Step 3: On-Site Assessment
The EMAP staff provides the applicant program information about the proposed schedule for the on-site assessment, the composition of the assessment team and required fees. The applicant program pays the fees, reviews the assessment team composition for potential conflicts, and coordinates on-site assessment details with EMAP staff. The final assessment team is selected and the team is provided logistics information and any read-ahead materials. The assessment team travels to the program's site as scheduled and conducts the on-site assessment during the work week, reviewing and verifying information provided in the program's application and documentation materials. The assessment team conducts an exit briefing and prepares findings on the assessment in an assessment report, which is presented to the program and to the EMAP Program Review Committee.
Step 4: Committee Review and Commission Decision
The assessment team provides its findings to the Program Review Committee in a preliminary assessment report that includes summaries of compliance issues for the program for each of 64 EMAP standards. The report outlines key documentation that supported the assessors findings of compliance or non-compliance. The program has the opportunity to respond to the report. A copy of the program's comments or response also are provided to the Program Review Committee. The Program Review Committee's role is to review the assessment report along with application materials, comments from the applicant program, and any additional information provided by the applicant program and make a recommendation to the EMAP Commission as to accreditation status. The recommendation will be either accreditation; conditional accreditation; or accreditation denied. For full accreditation, compliance with all 64 standards is required. If the report includes areas of non-compliance, the program should be prepared to demonstrate to the Program Review Committee how it will address all areas of non-compliance within nine months. If the applicant program is successful in showing this, the Program Review Committee will recommend "conditional accreditation". The applicant program may attend the Program Review Committee meeting at which its accreditation application will be considered. The committee's deliberation is conducted during an executive session.

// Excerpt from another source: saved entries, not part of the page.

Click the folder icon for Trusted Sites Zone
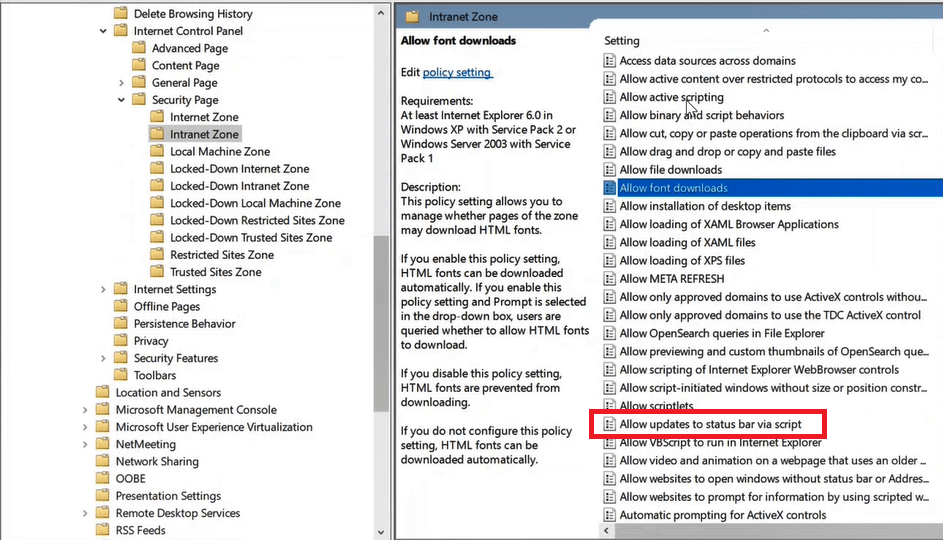 (157, 272)

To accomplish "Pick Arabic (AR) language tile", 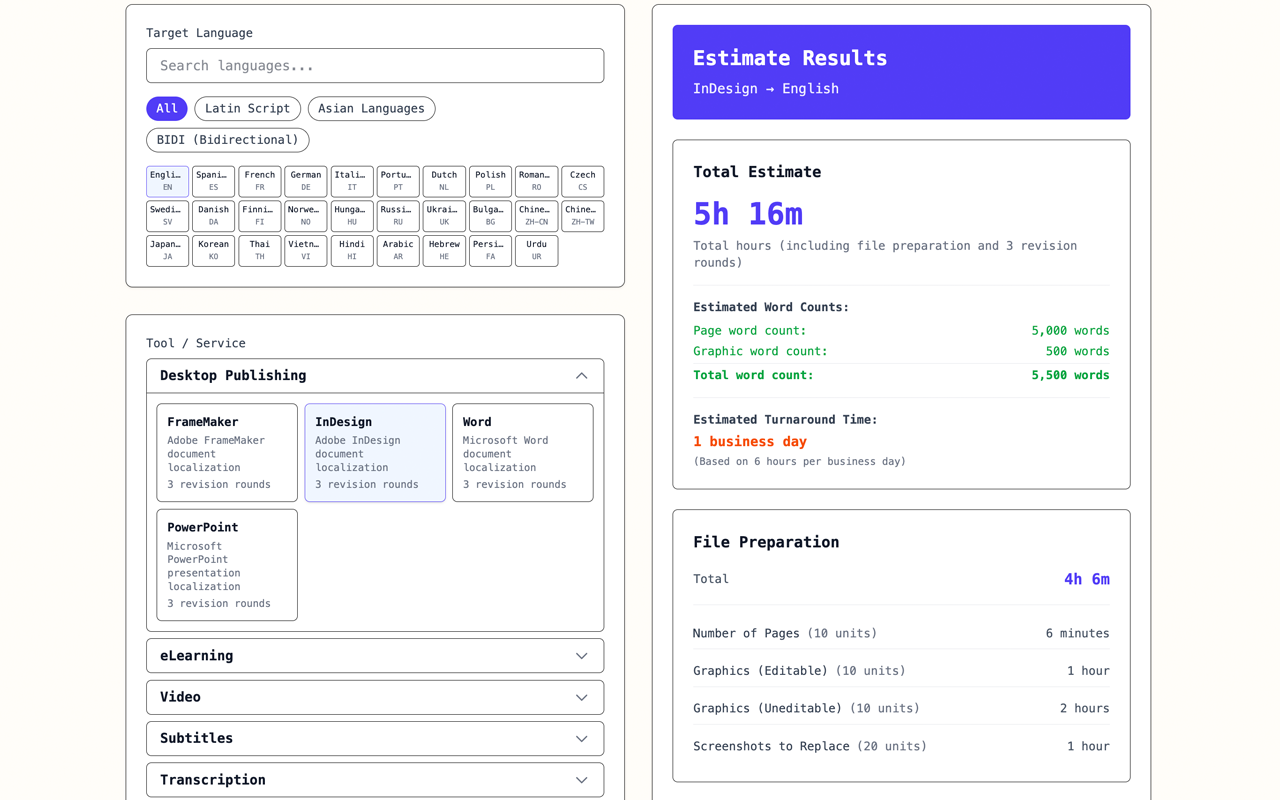I will [x=398, y=250].
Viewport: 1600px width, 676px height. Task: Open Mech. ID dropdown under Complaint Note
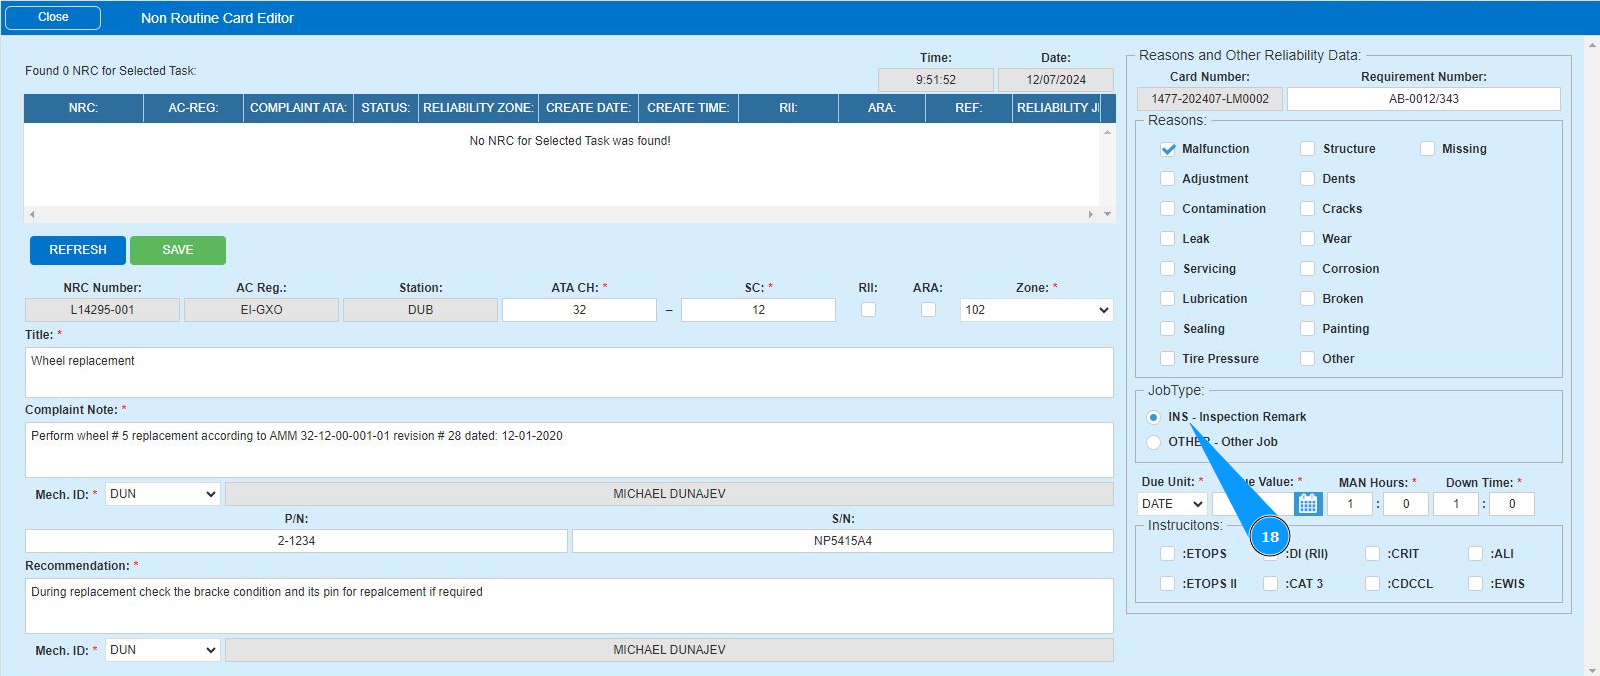tap(162, 494)
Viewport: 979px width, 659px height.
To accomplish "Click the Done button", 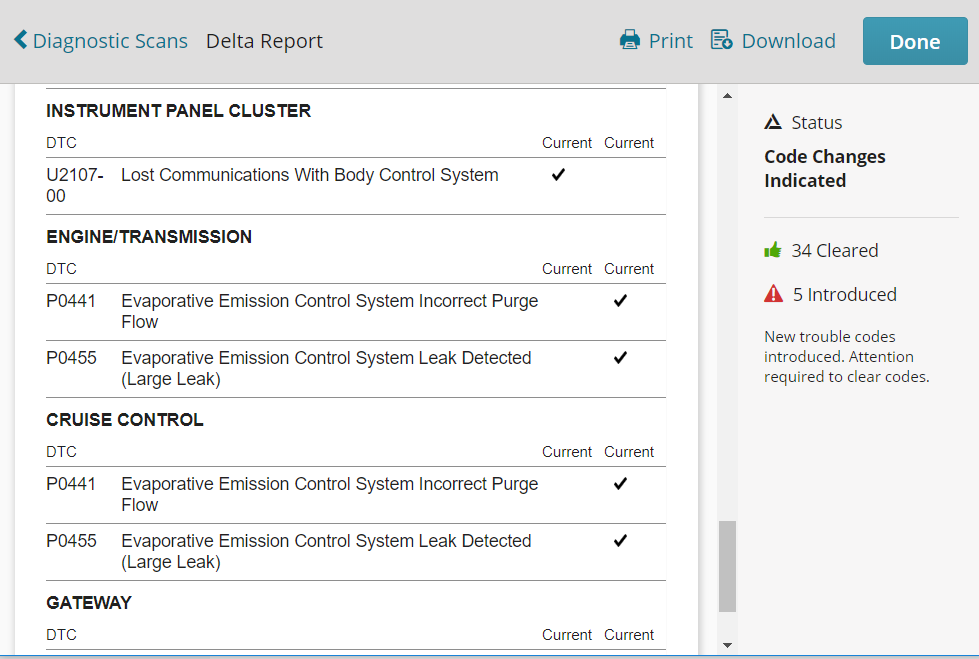I will click(x=915, y=41).
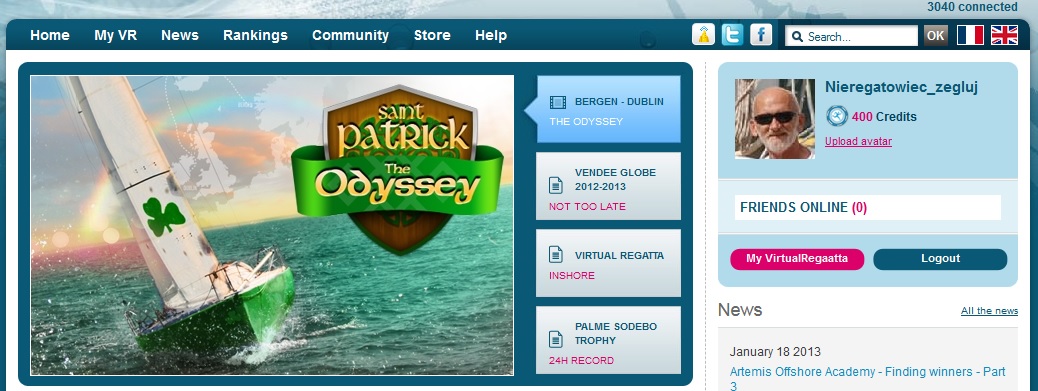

The Program Review Committee's recommendation is forwarded to the EMAP Commission for final action. If the applicant program is accredited, the EMAP Commission provides a letter and certificate of accreditation. Conditional accreditation is available to programs with deficiencies that can be addressed within nine months. If accreditation is denied, the applicant program will be provided with an opportunity to learn the reasons for this decision.
Step 5: Accreditation and Maintenance
After accreditation is achieved, accredited programs are expected to maintain compliance with the standards and keep proof of compliance up to date. Each accredited program will complete and file with the commission an annual report via the Program Assessment Tool. Accreditation is valid for five years, after which the entity will be encouraged to apply for reaccreditation. The reaccreditation process involves essentially the same steps as the original application process. Reaccreditation will call for documentation and compliance information of the program performance during the maintenance period. The reaccreditation on-site assessment may be less arduous to accomplish in that documentation will have been previously assembled and reviewed annually.